解説

描写あそび
お題「素直」

先日、といってももう一月近く前になると思うが、開催された描写あそびの拙作の解説。

お題の「素直」というのを聞いて1番最初に思い浮かんだのは
・自白
・ミスのない動作
以上のふたつ。
率直に合わせると、自白する犯人を誤動作の少ない銃で撃って始末する。というシーンが思い浮かぶ。

「話してくれてありがとう。さようなら」
私は撃鉄を起こして、引き金を引き絞った。
淀みなく吐き出された弾丸は、そいつを撃ち抜いた。

写実的。もう1つの風景をありのまま描いた形。
これをさらに面白く(ミスリード)させるにはどうしたら良いだろうか?

まず、真ん中の一行は要らない。緊張感と素直さを出すには良い文章だけど、今回あまり必要性を感じないのでカット。
あと最後の一行は完全に固定化させてしまうから変えよう。

いきなりセリフから、というのも悪くはないが、キャラクター性が見えて来ない。見えて来ないから発展性もない。
どこか狂気的なキャラがいい。喜んでるのが誰の目にも明らかだと、さらに発展性を感じる。
さようならは言わせない方が、やっぱり発展性を感じるし、情緒も出る。カッコ外にしよう。
吐き出された弾丸、だと固定化されてしまう。変えよう。


素直なのはいい事だ。実に気分がいい。最高だ。
「話してくれてありがとう」
さようなら。
素直な私の相棒は、鉛の塊を口から吐き出す。


出来上がったのがこれ。
これによって2つの可能性が出来る。

自白したスパイを処刑する瞬間。

二重スパイを罠にかけて自白させ、後ろからズドンとする瞬間。

では、解説。
最初の一行で狂気的な喜びが見て取れる。

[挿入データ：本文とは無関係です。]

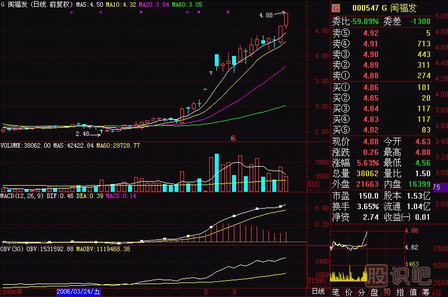Click the green MA60 indicator label
This screenshot has height=297, width=448.
187,4
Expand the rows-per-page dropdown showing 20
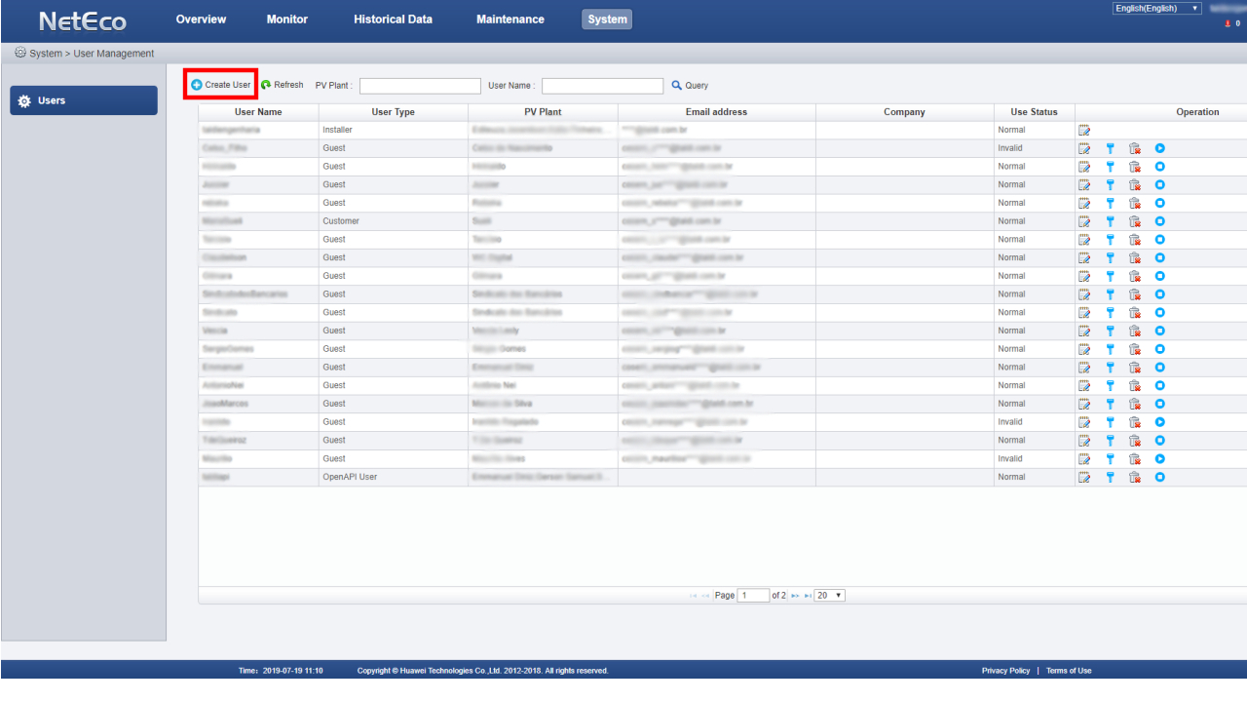1247x702 pixels. tap(829, 596)
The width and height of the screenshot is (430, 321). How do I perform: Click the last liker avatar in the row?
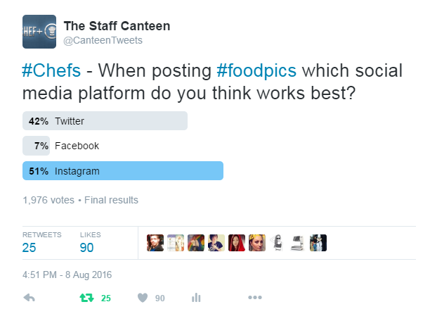coord(318,243)
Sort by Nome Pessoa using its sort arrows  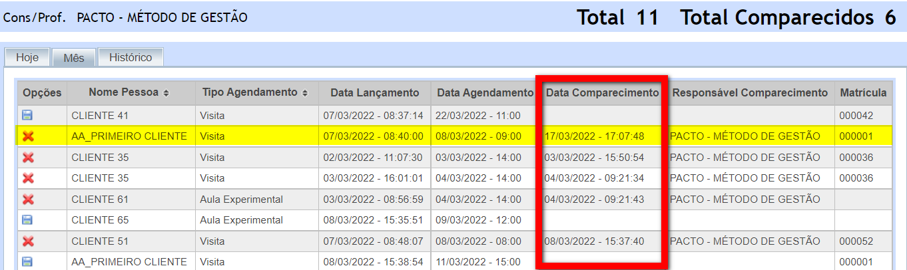[166, 93]
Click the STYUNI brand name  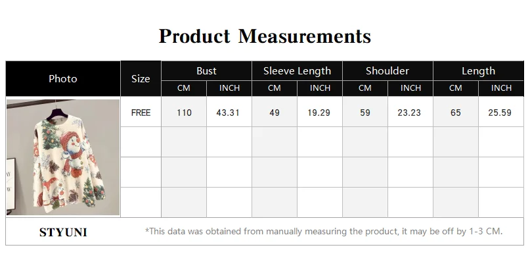click(x=63, y=232)
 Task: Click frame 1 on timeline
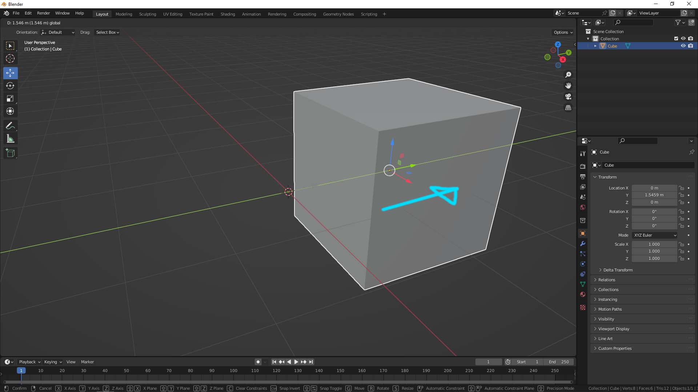pyautogui.click(x=21, y=371)
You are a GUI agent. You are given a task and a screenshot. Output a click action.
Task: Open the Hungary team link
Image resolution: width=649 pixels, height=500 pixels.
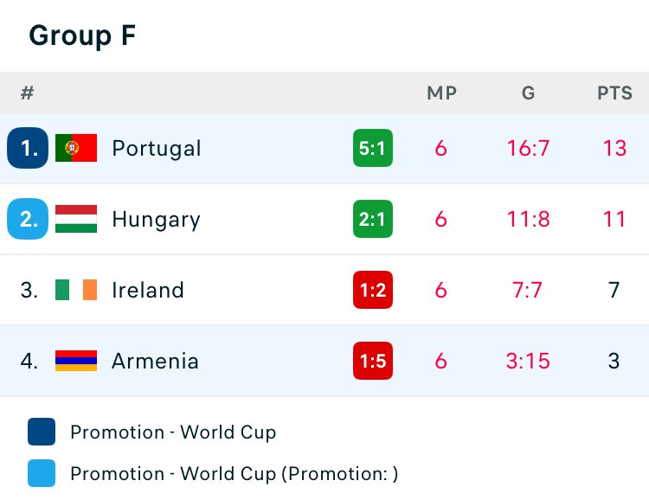click(x=156, y=219)
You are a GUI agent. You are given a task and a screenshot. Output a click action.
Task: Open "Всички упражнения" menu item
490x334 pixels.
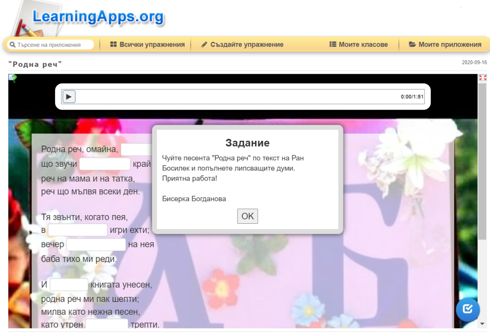147,45
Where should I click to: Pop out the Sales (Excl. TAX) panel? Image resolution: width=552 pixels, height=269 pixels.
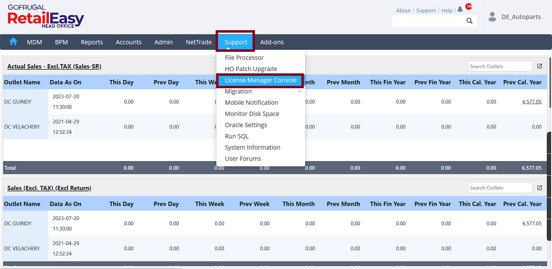[x=540, y=188]
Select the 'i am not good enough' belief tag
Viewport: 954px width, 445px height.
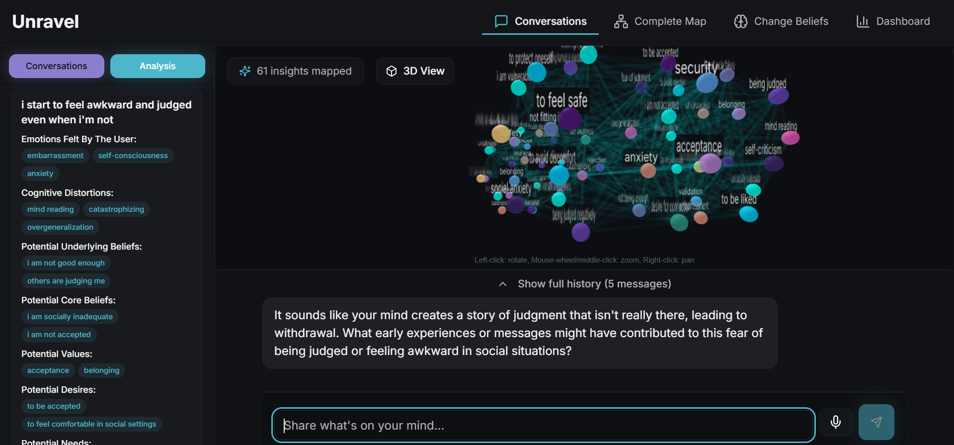click(x=66, y=263)
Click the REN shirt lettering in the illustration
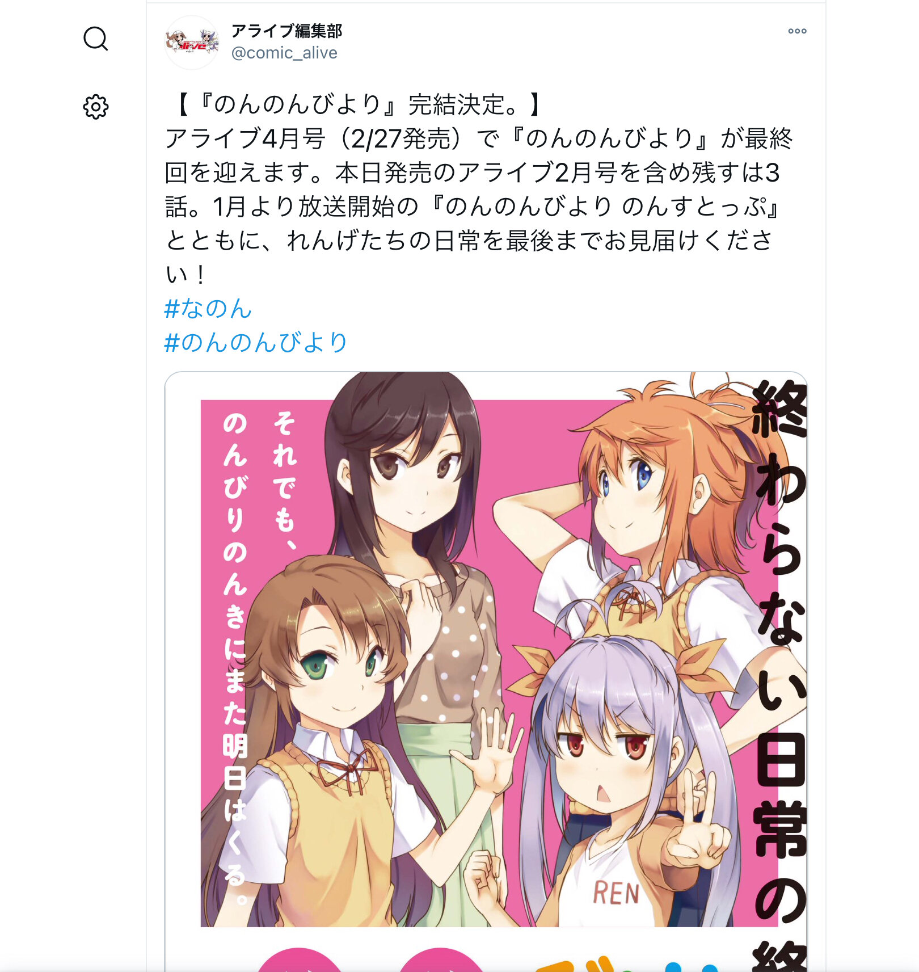 616,893
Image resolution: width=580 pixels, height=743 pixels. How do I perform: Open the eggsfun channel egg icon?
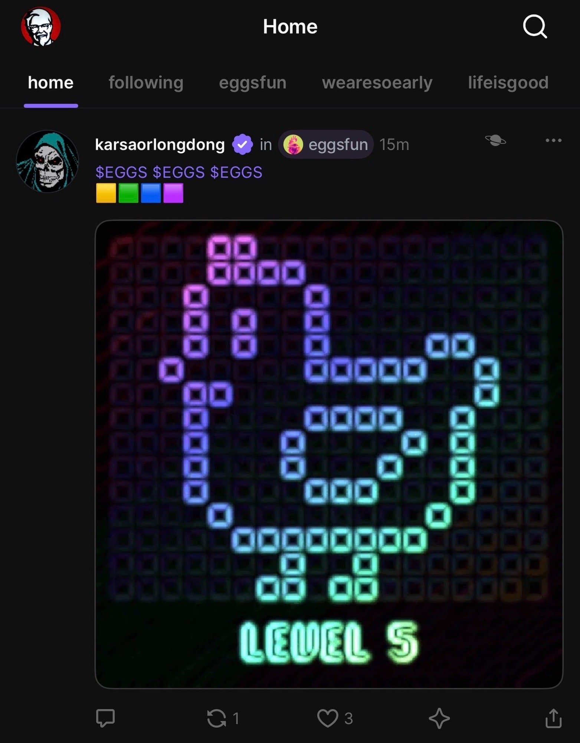pos(293,145)
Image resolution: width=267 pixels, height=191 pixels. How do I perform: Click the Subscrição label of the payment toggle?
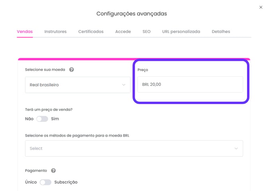(66, 182)
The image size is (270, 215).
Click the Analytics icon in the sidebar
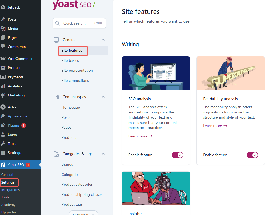[3, 86]

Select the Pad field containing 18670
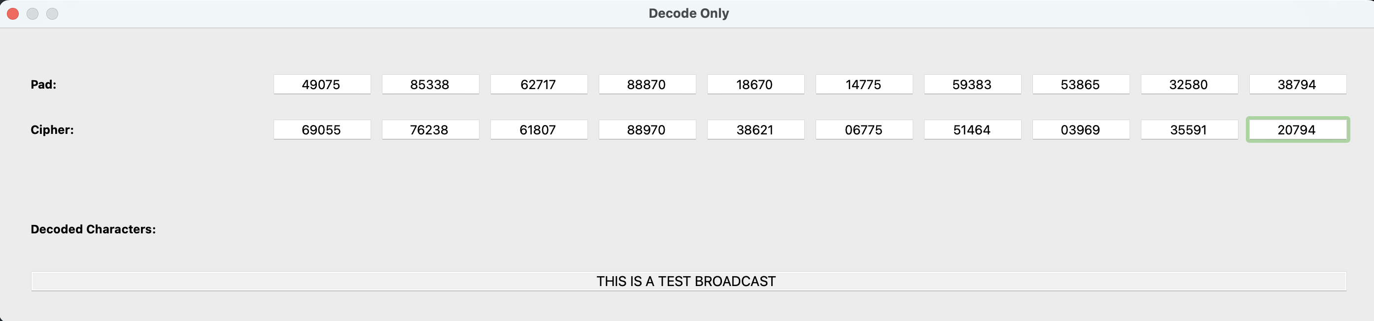(x=755, y=84)
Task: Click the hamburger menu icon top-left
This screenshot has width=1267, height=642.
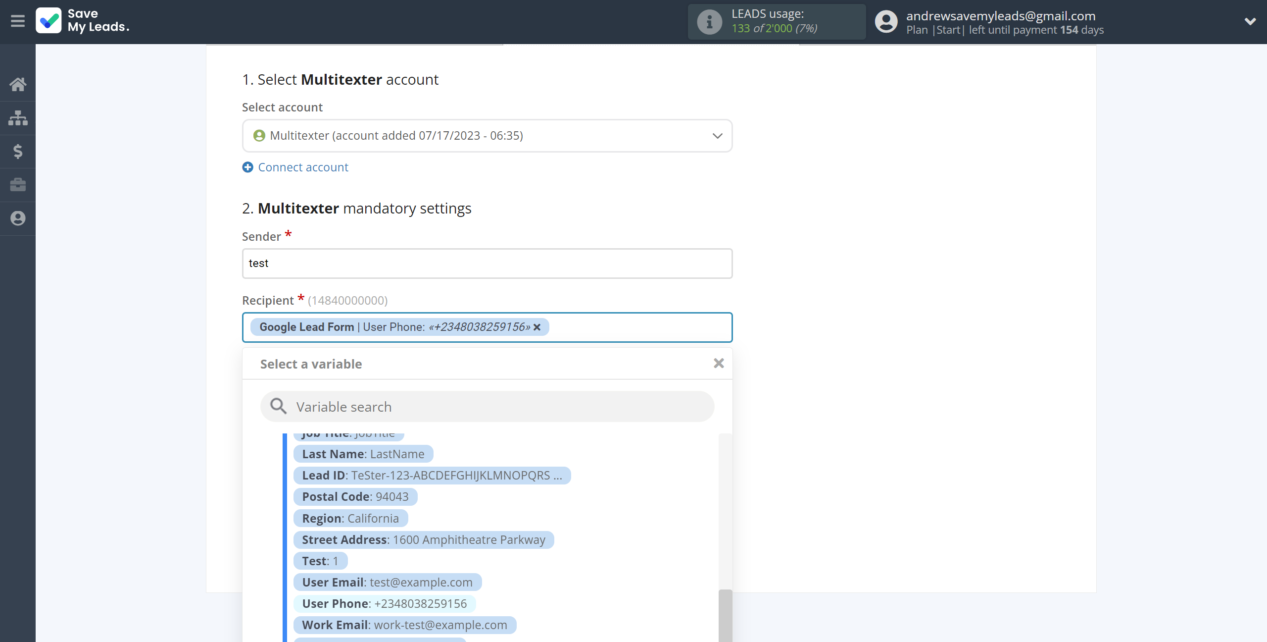Action: [x=18, y=21]
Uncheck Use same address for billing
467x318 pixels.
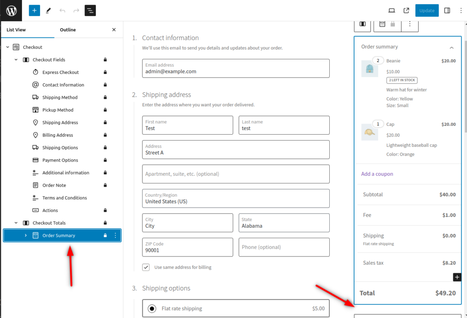tap(146, 267)
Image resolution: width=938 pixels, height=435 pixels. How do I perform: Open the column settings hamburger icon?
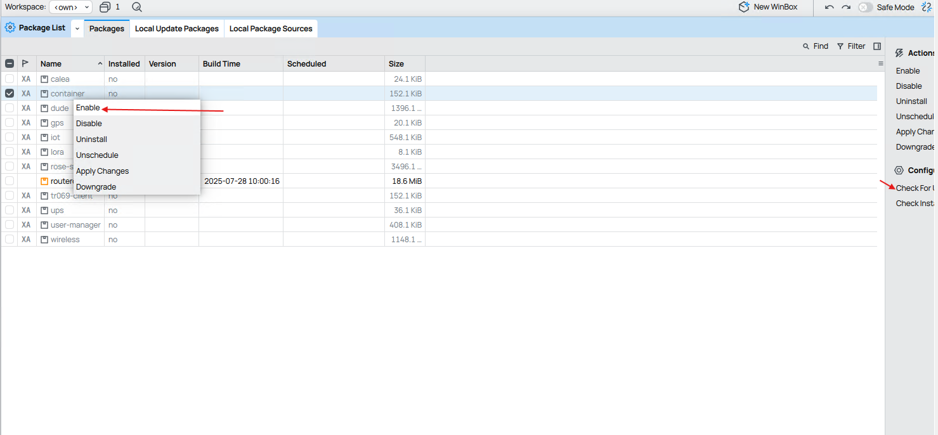880,63
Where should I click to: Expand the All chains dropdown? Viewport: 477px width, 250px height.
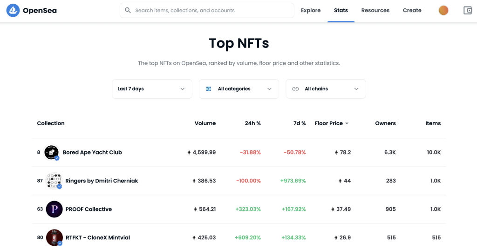click(x=326, y=89)
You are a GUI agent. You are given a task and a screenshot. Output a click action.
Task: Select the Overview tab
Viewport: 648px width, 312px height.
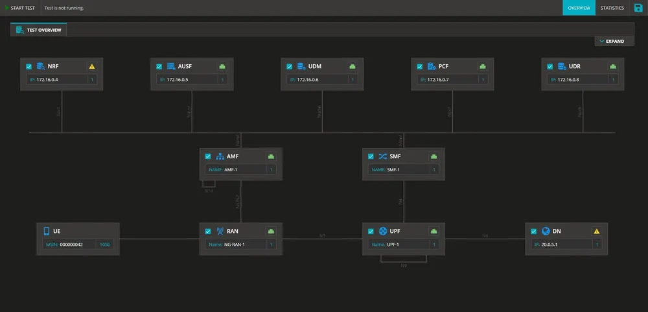click(579, 8)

これによって待ちに待った瞬間が来たことが誰にも分かる。
表の口を破らない奴がやっと自白した、という開放感と、裏の頭痛の種だった二重スパイを炙り出せたという二通りの表現が可能になる。

セリフのさようなら。をカッコ外にする事で「話せば自由になれるぞ」という常套句を使ったのに始末した。という情緒あふれるシーンにも、次行でも解説する相棒への挨拶を口にしない。にも取れる。

最後の行。
素直な相棒。というのが、二通り解釈出来るようにした。まずは引き金を引けば必ず弾を撃ってくれる素直な相棒(道具)と、後に鉛の塊を口から〜と続ける事で後ろから頭を撃ち抜かれた素直に自白した(元)相棒。とも解釈できる。
ちなみに鉛の塊を、と書いたのは鉛の弾丸、にしてしまう事でびょうしとしては限定化されてしまうから。殺傷性を高めた弾丸は肉体を貫通すると変形して弾丸というよりマッシュルームとか花に近い形になるから塊の方が表現としては自然。かつ表だとしてもあえて弾丸ではなく塊と書く事で、ここまでの文章が直接的な表現をあえて避けているため自然な描写として捉えられるという利点もある。

ここまで直接書かない。ミスリードさせる。それでもどちらに捉えても過不足なく読める夜桜流の描写あそびのセオリーとなります。